━━━ Selected text ━━━
The costs associated with genetic testing may further intensify power differences among litigants. Because not everyone can pay for DNA sequencing, there is a risk that those with more resources will be "better off" in court proceedings. Simultaneously, the stigma associated with behavioral disorders may intimidate some people enough that they back down from just claims. For example, a good parent may give up a custody claim to avoid disclosure of his or her genetic predispositions for psychiatric conditions. Regulating this area of law is necessary to prevent misuses of scientific technologies and to ensure that powerful actors do not have an unfair advantage over weaker litigants.
Behavioral genetic evidence may also enter the courts through subpoena of data obtained in clinical, research or other commercial genomic settings such as ancestry testing (similar to the genealogy database recently used to identify the Golden State Killer). Although court orders to testify or present evidence are common, their use for obtaining behavioral genetic evidence raises concerns.
One worry is that it may be over-intrusive. Because behavioral genetics are heritable, such data may reveal information not only about the individual litigant but also about other family members who may subsequently be stigmatized as well. And, even if we assume that many people may be willing for their data in genomic databases to be used to identify relatives who committed crimes (e.g., a rapist or a murderer), we can't assume the same for civil litigation, where the public interest in disclosure is far weaker.
Another worry is that it may deter people from participating in activities that society has an interest in advancing, including medical treatment involving genetic testing and genomic research. To address this concern, existing policy provides expanded privacy protections for NIH-funded genomic research by automatically issuing a Certificate of Confidentiality that prohibits disclosure of identifiable information in any Federal, State, or local civil, criminal, and other legal proceedings.
But this policy has limitations. It applies only to specific research settings and does not cover non-NIH funded research or clinical testing. The Certificate's protections can also be waived under certain circumstances. People who volunteer to participate in non-NIH-funded genomic research for the public good may thus find themselves worse-off if embroiled in legal proceedings.
Consider the following: if a parent in a child custody dispute had participated in a genetic study on schizophrenia years earlier, should the genetic results be subpoenaed by the court – and weaponized by the other parent? Public policy should aim to reduce the risks for such individuals. The end of obtaining behavioral genetic evidence cannot, and should not, always justify the means.
━━━ Extracted data ━━━
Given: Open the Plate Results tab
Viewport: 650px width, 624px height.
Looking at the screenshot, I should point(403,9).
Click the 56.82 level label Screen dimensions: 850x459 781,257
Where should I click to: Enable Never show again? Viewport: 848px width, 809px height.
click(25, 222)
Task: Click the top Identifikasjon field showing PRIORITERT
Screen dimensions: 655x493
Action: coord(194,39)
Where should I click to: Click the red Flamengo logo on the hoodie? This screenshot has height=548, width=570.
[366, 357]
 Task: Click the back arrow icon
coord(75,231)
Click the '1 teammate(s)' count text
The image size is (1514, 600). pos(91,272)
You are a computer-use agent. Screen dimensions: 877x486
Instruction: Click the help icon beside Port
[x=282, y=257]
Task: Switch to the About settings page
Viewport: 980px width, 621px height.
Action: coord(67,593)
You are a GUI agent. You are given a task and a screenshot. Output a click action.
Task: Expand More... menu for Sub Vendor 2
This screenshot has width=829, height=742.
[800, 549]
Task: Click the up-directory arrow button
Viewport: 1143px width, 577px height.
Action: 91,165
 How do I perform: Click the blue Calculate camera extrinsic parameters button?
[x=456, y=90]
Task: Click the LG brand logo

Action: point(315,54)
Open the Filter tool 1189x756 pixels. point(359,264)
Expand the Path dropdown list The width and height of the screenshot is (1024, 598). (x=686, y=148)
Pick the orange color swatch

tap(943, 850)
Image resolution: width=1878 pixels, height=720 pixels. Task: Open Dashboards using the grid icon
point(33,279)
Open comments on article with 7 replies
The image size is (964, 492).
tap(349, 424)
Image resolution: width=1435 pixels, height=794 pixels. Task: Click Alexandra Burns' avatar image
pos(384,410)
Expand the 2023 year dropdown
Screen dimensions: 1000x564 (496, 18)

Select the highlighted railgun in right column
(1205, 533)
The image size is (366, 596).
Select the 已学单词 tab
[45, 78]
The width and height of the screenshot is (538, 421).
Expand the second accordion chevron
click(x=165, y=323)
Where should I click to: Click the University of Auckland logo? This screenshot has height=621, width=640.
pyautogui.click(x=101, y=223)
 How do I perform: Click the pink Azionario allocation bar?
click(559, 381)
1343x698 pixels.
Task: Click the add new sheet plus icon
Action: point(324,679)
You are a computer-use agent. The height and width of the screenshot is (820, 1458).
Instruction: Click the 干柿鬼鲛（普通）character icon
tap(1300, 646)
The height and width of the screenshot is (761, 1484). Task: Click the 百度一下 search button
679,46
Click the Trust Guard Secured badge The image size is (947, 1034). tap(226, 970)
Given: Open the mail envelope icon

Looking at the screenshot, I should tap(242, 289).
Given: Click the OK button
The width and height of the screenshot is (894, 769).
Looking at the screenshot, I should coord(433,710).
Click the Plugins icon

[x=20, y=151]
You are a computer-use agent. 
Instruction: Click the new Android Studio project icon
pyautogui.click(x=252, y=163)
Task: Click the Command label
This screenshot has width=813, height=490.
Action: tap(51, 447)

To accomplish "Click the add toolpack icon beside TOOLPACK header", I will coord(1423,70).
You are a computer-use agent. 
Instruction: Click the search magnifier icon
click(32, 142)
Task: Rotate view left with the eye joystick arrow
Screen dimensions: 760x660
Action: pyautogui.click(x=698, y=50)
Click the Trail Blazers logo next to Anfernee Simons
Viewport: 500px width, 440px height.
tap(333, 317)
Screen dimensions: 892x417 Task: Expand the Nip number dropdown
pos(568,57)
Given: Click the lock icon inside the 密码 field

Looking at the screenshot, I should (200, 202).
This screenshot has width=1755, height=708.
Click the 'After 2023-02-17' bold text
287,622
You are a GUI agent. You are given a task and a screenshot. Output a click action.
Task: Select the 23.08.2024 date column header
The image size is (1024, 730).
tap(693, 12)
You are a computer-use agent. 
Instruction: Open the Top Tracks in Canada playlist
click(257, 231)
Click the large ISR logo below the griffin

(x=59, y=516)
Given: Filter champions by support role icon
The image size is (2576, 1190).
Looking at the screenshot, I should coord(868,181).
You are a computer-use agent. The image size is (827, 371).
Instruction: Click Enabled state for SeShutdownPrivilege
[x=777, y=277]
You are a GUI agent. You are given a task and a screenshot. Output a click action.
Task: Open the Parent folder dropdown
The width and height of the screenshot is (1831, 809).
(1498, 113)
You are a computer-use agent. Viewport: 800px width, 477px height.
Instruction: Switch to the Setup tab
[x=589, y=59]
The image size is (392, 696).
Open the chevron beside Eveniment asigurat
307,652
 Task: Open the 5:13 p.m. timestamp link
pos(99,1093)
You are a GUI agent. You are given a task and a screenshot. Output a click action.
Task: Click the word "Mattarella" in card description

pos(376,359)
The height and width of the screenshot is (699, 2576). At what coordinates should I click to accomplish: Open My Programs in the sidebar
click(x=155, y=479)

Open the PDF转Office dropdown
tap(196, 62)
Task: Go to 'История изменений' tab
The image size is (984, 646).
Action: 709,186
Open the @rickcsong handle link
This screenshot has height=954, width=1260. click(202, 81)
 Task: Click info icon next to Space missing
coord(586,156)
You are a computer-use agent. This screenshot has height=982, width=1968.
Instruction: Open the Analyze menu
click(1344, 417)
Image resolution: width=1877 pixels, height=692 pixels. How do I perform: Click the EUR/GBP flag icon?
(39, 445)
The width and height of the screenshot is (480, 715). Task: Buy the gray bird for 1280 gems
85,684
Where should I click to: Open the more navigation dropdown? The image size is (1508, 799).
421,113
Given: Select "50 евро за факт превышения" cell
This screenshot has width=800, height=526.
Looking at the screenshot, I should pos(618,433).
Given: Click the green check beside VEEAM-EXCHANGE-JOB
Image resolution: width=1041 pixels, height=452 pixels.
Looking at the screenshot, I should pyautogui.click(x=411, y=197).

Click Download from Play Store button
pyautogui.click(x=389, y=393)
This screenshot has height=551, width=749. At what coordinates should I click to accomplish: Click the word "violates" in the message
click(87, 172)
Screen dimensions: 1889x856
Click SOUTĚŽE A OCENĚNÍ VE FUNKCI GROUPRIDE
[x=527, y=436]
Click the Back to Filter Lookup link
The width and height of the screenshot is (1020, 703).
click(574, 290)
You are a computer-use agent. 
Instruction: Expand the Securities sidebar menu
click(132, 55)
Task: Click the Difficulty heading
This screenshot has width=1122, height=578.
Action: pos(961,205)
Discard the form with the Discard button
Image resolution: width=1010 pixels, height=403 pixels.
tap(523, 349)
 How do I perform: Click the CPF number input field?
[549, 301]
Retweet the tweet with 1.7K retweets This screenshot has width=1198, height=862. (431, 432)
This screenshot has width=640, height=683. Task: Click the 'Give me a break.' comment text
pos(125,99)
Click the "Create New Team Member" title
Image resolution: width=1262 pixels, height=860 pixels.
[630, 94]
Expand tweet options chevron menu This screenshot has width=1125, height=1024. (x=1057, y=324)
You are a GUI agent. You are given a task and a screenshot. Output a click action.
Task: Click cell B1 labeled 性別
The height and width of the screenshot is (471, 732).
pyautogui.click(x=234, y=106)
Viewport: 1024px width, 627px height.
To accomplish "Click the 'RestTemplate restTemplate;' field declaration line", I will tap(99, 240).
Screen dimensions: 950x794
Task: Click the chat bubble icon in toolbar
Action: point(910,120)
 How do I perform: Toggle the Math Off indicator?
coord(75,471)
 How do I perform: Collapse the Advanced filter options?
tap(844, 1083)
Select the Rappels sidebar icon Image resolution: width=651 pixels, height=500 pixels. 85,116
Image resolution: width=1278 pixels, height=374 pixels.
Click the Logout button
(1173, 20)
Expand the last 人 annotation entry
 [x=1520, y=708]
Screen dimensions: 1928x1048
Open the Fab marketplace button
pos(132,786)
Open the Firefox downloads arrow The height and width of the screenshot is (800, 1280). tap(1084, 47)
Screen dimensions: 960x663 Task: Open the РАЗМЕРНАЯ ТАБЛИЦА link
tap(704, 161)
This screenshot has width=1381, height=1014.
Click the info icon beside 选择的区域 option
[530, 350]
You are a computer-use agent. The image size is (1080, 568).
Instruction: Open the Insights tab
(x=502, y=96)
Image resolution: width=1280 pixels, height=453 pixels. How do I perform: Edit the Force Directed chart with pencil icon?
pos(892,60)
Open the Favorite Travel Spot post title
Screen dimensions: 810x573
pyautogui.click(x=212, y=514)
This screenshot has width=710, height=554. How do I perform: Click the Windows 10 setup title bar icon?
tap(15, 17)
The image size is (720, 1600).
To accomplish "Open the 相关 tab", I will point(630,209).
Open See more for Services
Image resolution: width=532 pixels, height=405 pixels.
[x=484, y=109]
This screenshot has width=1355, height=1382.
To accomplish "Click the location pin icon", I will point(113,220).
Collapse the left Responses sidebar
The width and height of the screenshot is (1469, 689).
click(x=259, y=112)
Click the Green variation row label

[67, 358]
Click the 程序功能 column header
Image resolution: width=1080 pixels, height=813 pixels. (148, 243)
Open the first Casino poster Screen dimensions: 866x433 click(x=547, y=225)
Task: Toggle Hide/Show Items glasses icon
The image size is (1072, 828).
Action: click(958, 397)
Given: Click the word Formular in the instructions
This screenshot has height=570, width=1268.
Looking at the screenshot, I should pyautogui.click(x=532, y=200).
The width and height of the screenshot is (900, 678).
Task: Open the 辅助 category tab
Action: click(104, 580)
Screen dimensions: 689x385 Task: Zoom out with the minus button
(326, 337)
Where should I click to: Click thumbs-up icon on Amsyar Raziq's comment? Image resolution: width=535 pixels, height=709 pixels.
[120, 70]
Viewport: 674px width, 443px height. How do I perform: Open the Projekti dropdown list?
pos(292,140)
━━━
What you need to do
Answer these questions from the text on behavioral genetic evidence in court:
(a) Who was recently identified with the help of a genealogy database?
(b) Which research does the Certificate of Confidentiality automatically cover?
(c) What might a good parent want to avoid disclosing by giving up a custody claim?
The material comes from a separate source.

Output of the exercise
(a) The Golden State Killer.
(b) NIH-funded genomic research.
(c) His or her genetic predispositions for psychiatric conditions.